Digital engagement practices (DEPS)

  • Firms should have proper internal rules, policies, processes and tools for their use of DEPS including the use of behavioral techniques and gamification elements.
  • DEPs should not intentionally favor more costly products or products that are simply more remunerative for firms to distribute.
  • Firms should be wary of the trend of “socialisation” of investing. This has resulted in rise in popularity of so-called social or copy trading which includes providing investors with a tool to execute the same trades or invest in the same sets of financial instruments as other investors that shared their portfolios.
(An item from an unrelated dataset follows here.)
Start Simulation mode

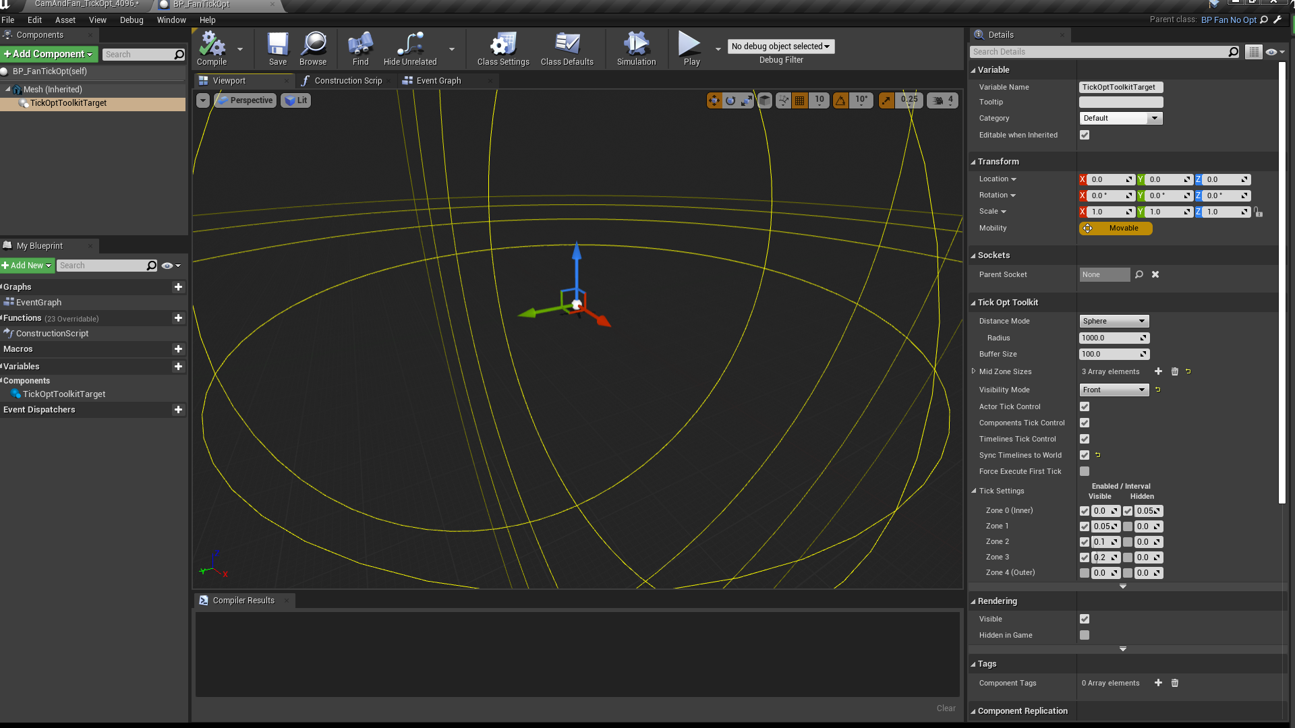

  • Firms using gamification techniques should focus on long-term investor outcomes depending on the investor’s profile and investment strategy (if known). Firms should not merely focus on high-risk investments, short-term outcomes and/or on individual transactions.
  • Firms should use DEPs and gamification techniques to encourage informed and sensible investment decisions which lead to well-diversified investment portfolios and long-term investing.
  • Use of gamification techniques that encourage investors to trade more should not be allowed in the case of risky products. This includes using techniques such as positive reinforcement immediately after financial transaction (such as messages to congratulate the investor/trader, use of confetti or badges).
  • Firms must allow the client to exit the process at any point, without having to complete the transaction. When firms use gamification techniques, firms should display a message that excessive trading may lead to financial harm to investors.
  • Firms should be neutral and unbiased.

Choice architecture and nudging techniques

  • Firms should design the choice architecture of their interface to enable and support investors to make informed and sensible investment decisions
  • Use of features likely to influence investor choice, such as setting levels of leverage by default to high amounts should be avoided as they are not in the client’s best interest.

Push notifications and dark Patterns

  • Firms should use the structure, design, function or manner of operation of their online interface in a way that encourages investors to make informed and sensible investment decisions.
  • Push notifications can significantly increase retail investor trading in a short period after receiving a notification compared to non-retail investor trading. If the push notification sent by the firm are uniform (all clients receive the same notification), the firm needs to assess beforehand whether the information contained in that notification is aligned with the target market.

What next?

The closing date for comments is March 14, 2024.

ESMA will use the feedback to develop a position on the use of digital engagement practices, such as gamification, as well as on the use of marketing practices (including social media and affiliates) by firms, and in particular to assess whether a regulatory response may be needed.